Margaret Mead: il femore rotto ci insegna cosa vuol dire “civiltà”

La cura di un femore, che rappresenta l'inizio della civiltà, diventa la metafora dell'umanità che ci contraddistingue

Foto di Sabina Petrazzuolo

Sabina Petrazzuolo

Lifestyle editor e storyteller

Scrittrice e storyteller. Scovo emozioni e le trasformo in storie. Lifestyle blogger e autrice di 365 giorni, tutti i giorni, per essere felice

Pubblicato: 5 Aprile 2022 10:42Aggiornato: 14 Gennaio 2024 10:41

I malati sono diventati un peso, il nostro. Perché abbiamo perso di vista le cose importanti, perché siamo sempre più concentrati sui nostri obiettivi che si perdono e si confondono tra il caos e il disordine dei giorni.

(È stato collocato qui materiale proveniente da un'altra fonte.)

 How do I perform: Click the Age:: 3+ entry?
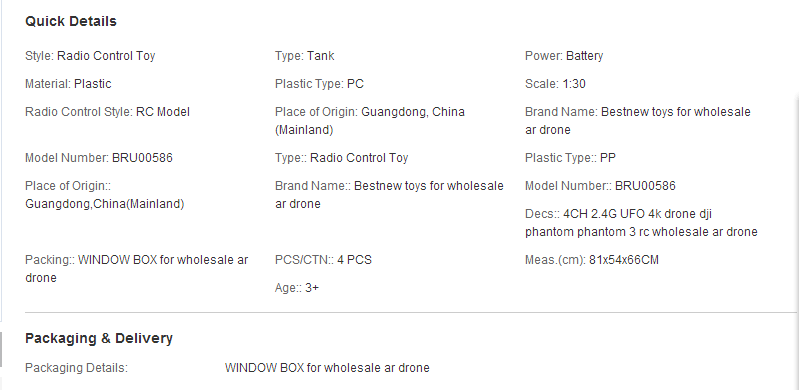297,288
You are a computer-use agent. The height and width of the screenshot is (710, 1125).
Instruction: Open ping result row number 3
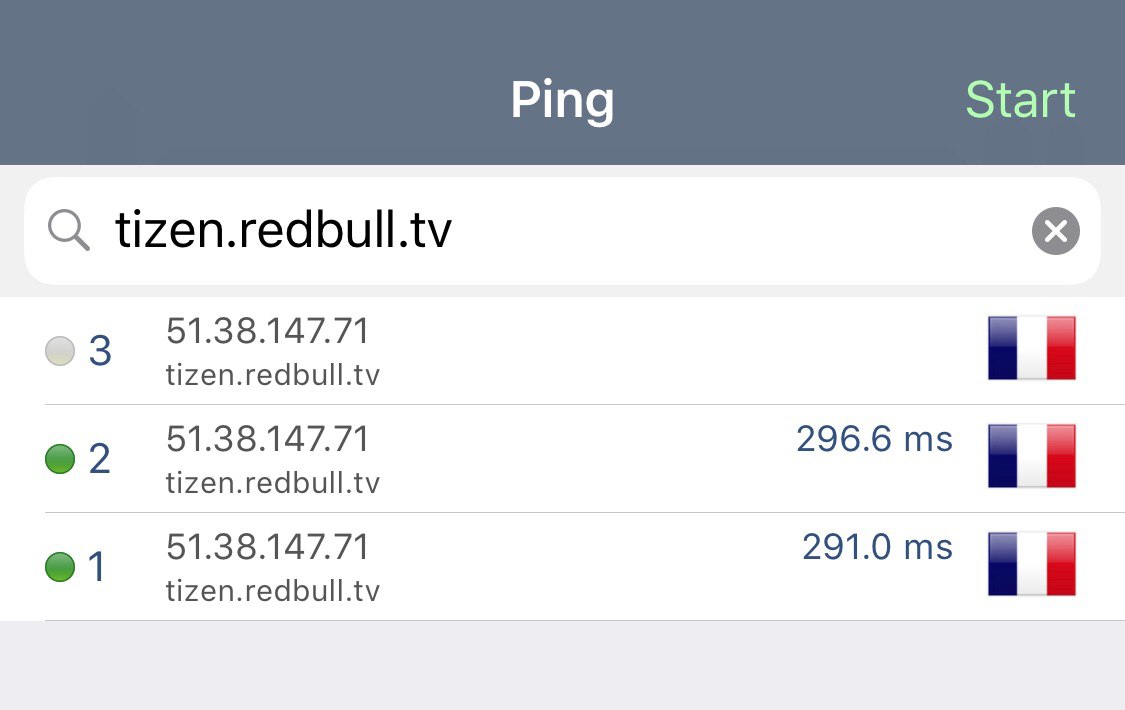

Così abbiamo smesso di prenderci cura degli altri, abbiamo perso il senso della parola comunità.

Comunità intesa come l’insieme di tutte quelle norme naturali, sociali e spirituali, che tengono unito un popolo durante tutta la sua esistenza, comunità che si contrappone a quell’eterno vagare di oggi che ci vede come lupi solitari alla continua ricerca di qualcosa. Ed è proprio da questa consapevolezza che dovremmo ricominciare, ripartire dalle persone che rappresentano il primo segno di civiltà umana.

È questo il grande insegnamento che si nasconde dietro la lezione data dall’antropologa Margaret Mead, quello di prendersi cura degli altri, trasformare un dolore individuale in un atto collettivo che passa per la capacità di tendere la mano agli altri.

Il primo segno di civiltà di una cultura

Durante una lezione tenuta da Margaret Mead, un suo studente le chiese qual era il primo segno di civiltà di una cultura. Il ragazzo, così come i suoi colleghi, si aspettavano che l’antropologa menzionasse le armi, le pentole o le macine di pietra, tutte cose relative alla prima sopravvivenza.

E invece Margaret Mead diede una risposta inaspettata, che sicuramente ha aperto tutta una serie di riflessioni che oggi si trasformano in una lezione di vita che dovremmo fare nostra. L’antropologa, infatti, rispose che il primo segno di civiltà di una cultura era un femore rotto, guarito poi grazie alla presenza degli altri.

L’insegnante, per spiegare la sua teoria, fece un paragone con il regno animale. Quando un lupo, o qualsiasi altro animale, si rompe una gamba, muore. Le possibilità che sopravviva affinché l’osso guarisca da solo sono improbabili. Non può andare al fiume a bere o girovagare per cercare da mangiare. È immobile e in balia del destino, probabilmente diventerà il cibo di altri predatori.

Se una persona si rompe il femore, invece, può guarire grazie alla presenza degli altri, grazie a tutte le persone che attorno a lui si riuniscono per guarirlo per prendersene cura. Margaret Mead disse che aiutare qualcun altro in quella occasione, o in qualsiasi altro momento di difficoltà, segna l’inizio della civiltà.

Oggi, invece, nessuno più si riunisce attorno a quel malato che viene considerato un peso, che viene lasciato solo e senza più riferimenti. E quando questo accade è chiaro che abbiamo perso ciò che ci rende civili, umani.

Cosa ci insegnano le parole di Margaret Mead

La risposta di Margaret Mead è diventata con gli anni una vera e propria lezione di vita rispetto all’importanza di prendersi cura degli altri, non solo dei malesseri fisici, ma anche mentali. Ed è qualcosa su cui dovremmo riflettere soprattutto oggi, perché nella società in cui viviamo, che ci impone di correre e di non fermarci mai, il malato viene dimenticato o, peggio, allontanato dalla comunità e isolato perché considerato un peso.

Il femore rotto, che in questo caso diventa la metafora delle persone che fanno parte della nostra vita, è un segnale di salvaguardia della comunità alla quale apparteniamo, dei punti di riferimento ai quali possiamo sempre appoggiarci, delle relazioni emozionali e sentimentali. Quelle che dobbiamo costruire e ricostruire proprio attraverso la cura.